England and Wales sought, answers of all jurisdictions welcome.


2 Answers 2


Barring any statutory overlay, damages (liability) from vehicle damage in an automobile collision are assessed to be the market value that was lost: the difference between the pre- and post-collision fair market value (e.g. Lai v. Leung, 2020 BCCRT 1111 at paragraph 32; I know this is an administrative tribunal, but they're working at the front lines of this kind of dispute, so it is informative to see how they're applying the law).

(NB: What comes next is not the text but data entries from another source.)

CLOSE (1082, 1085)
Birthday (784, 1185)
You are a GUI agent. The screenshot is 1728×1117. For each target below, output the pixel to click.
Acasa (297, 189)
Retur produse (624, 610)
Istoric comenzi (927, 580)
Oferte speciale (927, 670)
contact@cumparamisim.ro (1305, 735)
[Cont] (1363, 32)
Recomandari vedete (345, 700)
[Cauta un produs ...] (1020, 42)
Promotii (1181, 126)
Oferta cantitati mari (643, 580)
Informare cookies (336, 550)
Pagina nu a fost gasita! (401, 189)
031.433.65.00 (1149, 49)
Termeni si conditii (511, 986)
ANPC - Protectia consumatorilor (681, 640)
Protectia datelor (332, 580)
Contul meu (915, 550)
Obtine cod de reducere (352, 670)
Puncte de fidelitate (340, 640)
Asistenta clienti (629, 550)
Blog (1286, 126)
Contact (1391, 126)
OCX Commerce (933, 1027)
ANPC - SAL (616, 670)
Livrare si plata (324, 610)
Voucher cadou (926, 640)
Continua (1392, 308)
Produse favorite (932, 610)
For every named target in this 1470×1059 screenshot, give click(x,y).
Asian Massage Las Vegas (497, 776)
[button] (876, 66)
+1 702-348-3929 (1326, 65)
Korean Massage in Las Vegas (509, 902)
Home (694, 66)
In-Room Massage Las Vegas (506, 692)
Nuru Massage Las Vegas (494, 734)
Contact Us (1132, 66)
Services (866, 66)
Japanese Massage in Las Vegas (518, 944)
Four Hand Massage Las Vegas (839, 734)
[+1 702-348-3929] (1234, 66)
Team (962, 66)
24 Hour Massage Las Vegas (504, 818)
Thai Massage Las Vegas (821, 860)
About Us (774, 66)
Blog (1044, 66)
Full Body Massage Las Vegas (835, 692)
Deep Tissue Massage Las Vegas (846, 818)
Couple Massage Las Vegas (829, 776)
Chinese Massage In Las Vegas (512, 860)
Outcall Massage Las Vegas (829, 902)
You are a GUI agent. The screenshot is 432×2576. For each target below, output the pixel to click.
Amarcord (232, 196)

This is merely an application of the overarching principle in negligence that the plaintiff is entitled to a sum that would put them in the position they would be in had the negligence not occurred. See Cunningham v. Wheeler; Cooper v. Miller; Shanks v. McNee, [1994] 1 S.C.R. 359, which states this is a long-standing principle in Canada and the United Kingdom:

The fundamental principle is that the plaintiff in an action for negligence is entitled to a sum of damages which will return the plaintiff to the position the plaintiff would have been in had the accident not occurred, in so far as money is capable of doing this. This goal was expressed in the early cases by the maxim restitutio in integrum. The plaintiff is entitled to full compensation and is not to be denied recovery of losses which he has sustained: Livingstone v. Rawyards Coal Co. (1880), 5 App. Cas. 25 (H.L.), at p. 39, per Lord Blackburn. It has been affirmed repeatedly by Canadian courts and once again in more recent times by the House of Lords: ". . . the basic rule is that it is the net consequential loss and expense which the court must measure": Hodgson v. Trapp, [1988] 3 W.L.R. 1281, at p. 1286. At the same time, the compensation must be fair to both the plaintiff and the defendant. In short, the ideal of the law in negligence cases is fully restorative but non-punitive damages. The ideal of compensation which is at the same time full and fair is met by awarding damages for all the plaintiff's actual losses, and no more. The watchword is restoration; what is required to restore the plaintiff to his or her pre-accident position.

Evidence that could used be to establish the the pre- and post-collision market value includes appraisals, insurance adjustors estimates, repair estimates, used-car valuation datasets, etc.


When it is possible to put Bob back in the same state that he was before, then that is what Alice needs to pay for. If Bob managed to buy a £20,000 car for £10,000, then he owned a £20,000 car, and Alice needs to pay so that Bob is in the same position again and owns a £20,000 pound car.